26/01/2017 | 1445

La lucha de Banghó


Tras 24 horas de ocupación de la planta de Banghó, en Vicente López, la UOM y la empresa llegaron a un acuerdo en el marco de una audiencia en el Ministerio de Trabajo, la cartera laboral dictó la conciliación obligatoria con todos los despedidos adentro. Los trabajadores levantaron la toma y se estableció un plan de entrenamiento productivo para una futura localización del personal en otras plantas con un pago parcial del salario. La planta está cerrada por vacaciones y el lunes se presentará la primera tanda de trabajadores para concretar el acuerdo.


 


El viernes 20, en medio de las vacaciones, la patronal mandó telegramas de despidos a 150 metalúrgicos, 40 trabajadores de comercio y 20 fuera de convenio, y trasladó las maquinas de ensamblaje al establecimiento que tienen en Parque Patricios. Esto, después de cuatro meses de obligar a los trabajadores a hacer doce horas diarias para liquidar el stock, mostrando una clara premeditación para llevar adelante el cierre. Algunos trabajadores habían advertido el hecho, y, sumado al goteo de despidos que en el 2016 se cobró 200 puestos más, reclamaban la necesidad de una acción para frenar la ofensiva, un reclamo desoído por la UOM.


 


Banghó alega que entre el 2015-2016 la venta cayó un 43% y que, ante la liberación de las licencias no automáticas y la reducción de los aranceles a 0% a la importación de tecnología, se ve obligada a cerrar la planta. Propone pagar las indemnizaciones al 50%, pretendiendo apoyarse en el artículo 247 de la Ley de Contrato de Trabajo sobre procedimiento preventivo de crisis, siendo que jamás lo presentó.
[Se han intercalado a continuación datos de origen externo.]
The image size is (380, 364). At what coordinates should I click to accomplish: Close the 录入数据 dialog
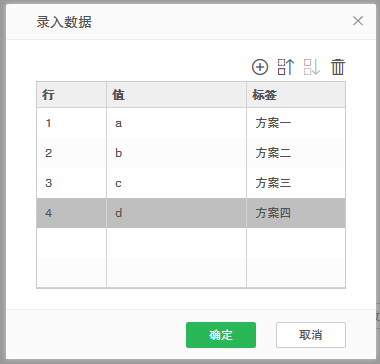pos(358,21)
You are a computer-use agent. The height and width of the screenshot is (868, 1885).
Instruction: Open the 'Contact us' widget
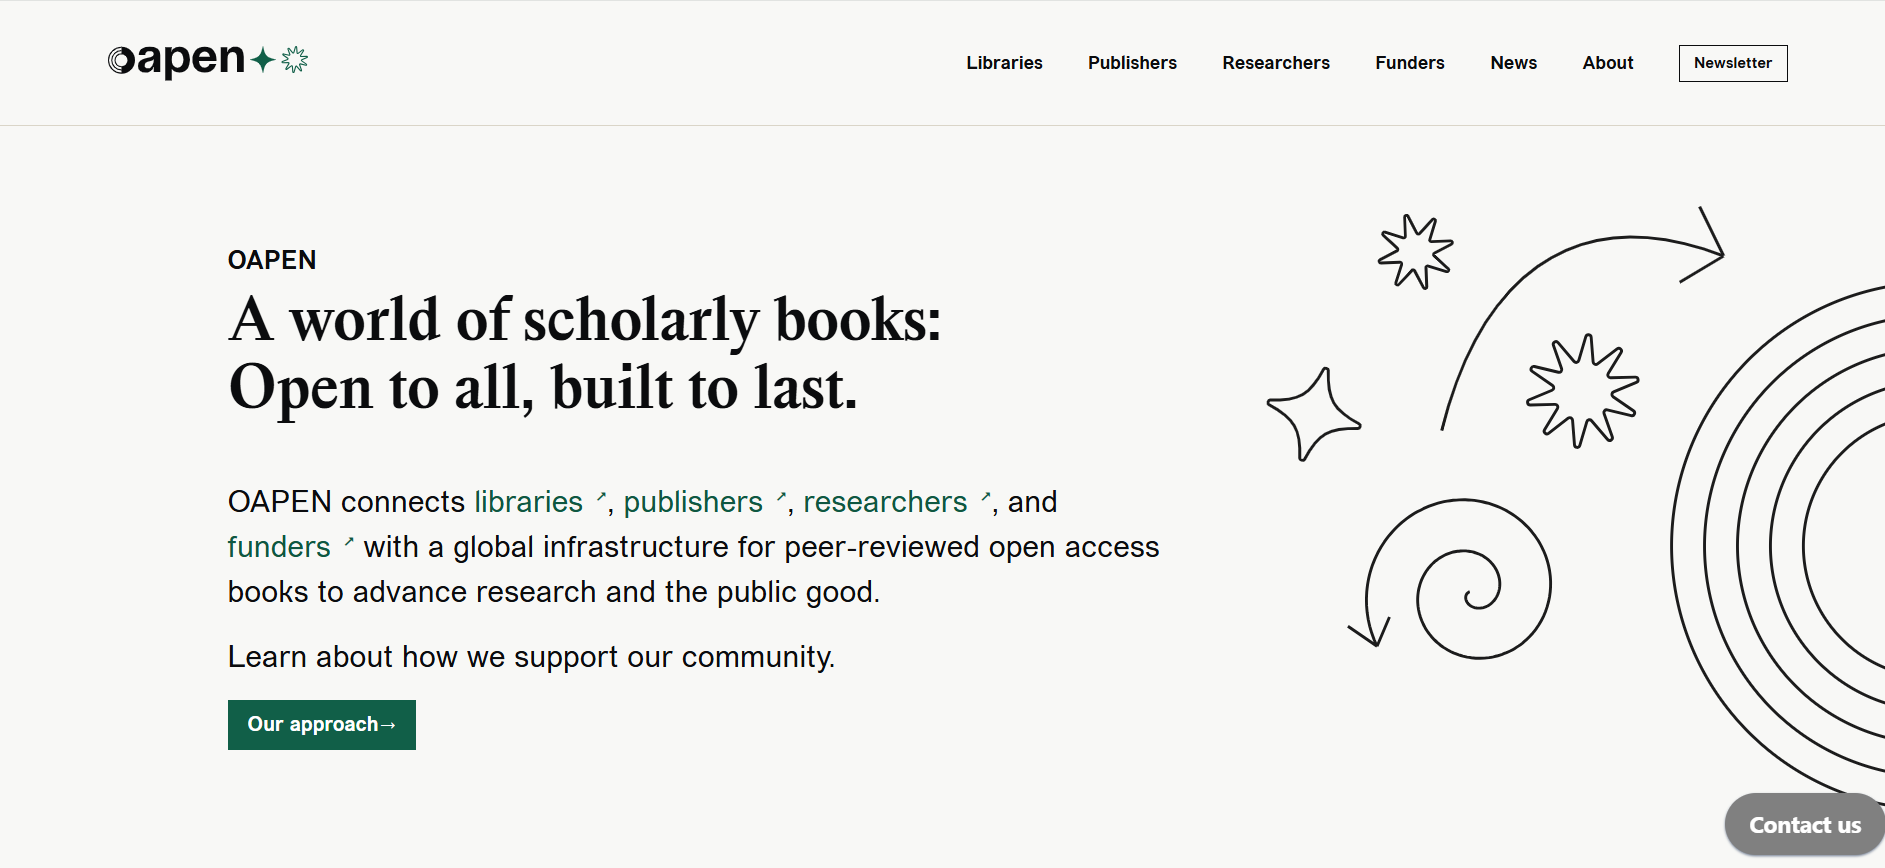pyautogui.click(x=1804, y=825)
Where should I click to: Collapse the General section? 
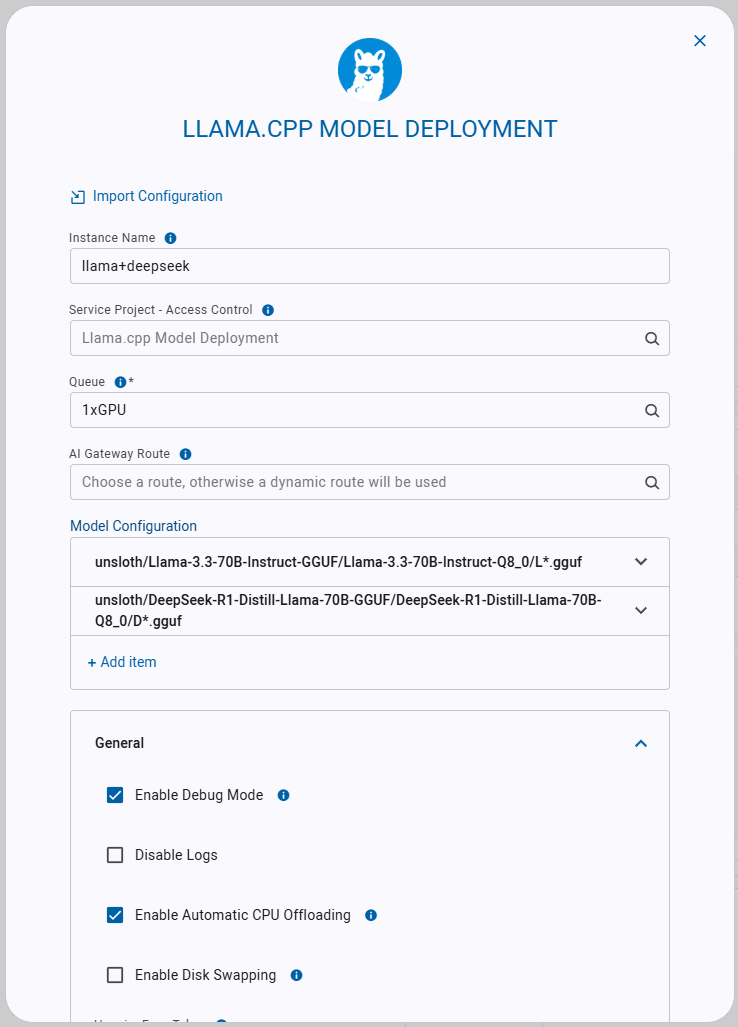tap(641, 743)
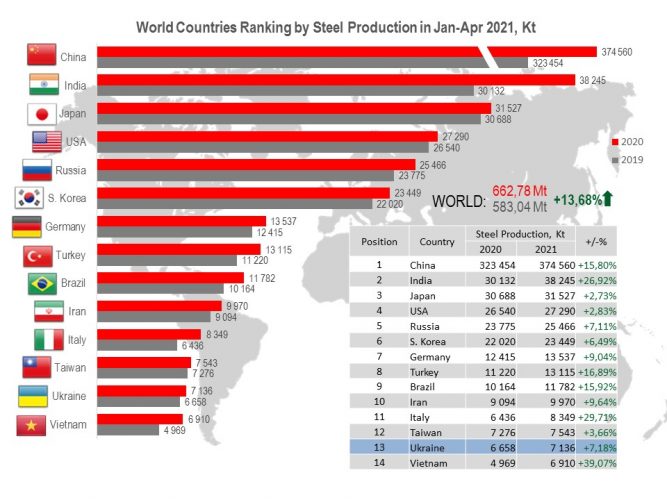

Aduce la incapacidad de competir con países que “carecen de reglas laborales, y que mediante el dumping bonifican fuertemente sus exportaciones”. Junto al resto de las cámaras empresariales del sector, la patronal reclama que se reduzcan los aranceles a los componentes de los equipos que se producen en sus plantas (Parque Patricios, en el promocionado Polo Tecnológico, y Vicente López). Pero, curándose en salud, han dejado en la calle a más de 200 trabajadores.


 


Banghó jamás se sometió a una auditoría ni mucho menos presentó sus balances. Estas medidas arbitrarias cuentan con el apoyo silencioso del Ministerio de Trabajo, que sólo luego de la ocupación convocó a una reunión para discutir con la UOM y la empresa.


 


La UOM no sólo no hizo nada durante los despidos producidos a lo largo de un año sino que, sabiendo lo que se venía (el día 20 de enero aparecieron declaraciones de la dueña de Banghó anunciando las cesantías) permitió que la patronal vaciara la fábrica sin dejar una máquina.


 


Se trata de una línea de adaptación al ajuste de las patronales. En definitiva, los industriales metalúrgicos han echado a más 20 mil trabajadores en el último año, como supo reconocer el Barba Gutiérrez, directivo del gremio.


 


El Partido Obrero plantea: todo y todos por la victoria en Banghó, extender la lucha a la otra planta y al movimiento obrero, en primer lugar el metalúrgico de Vicente López. Ni un despido. Que se abran los libros de la empresa a un comité electo por los trabajadores.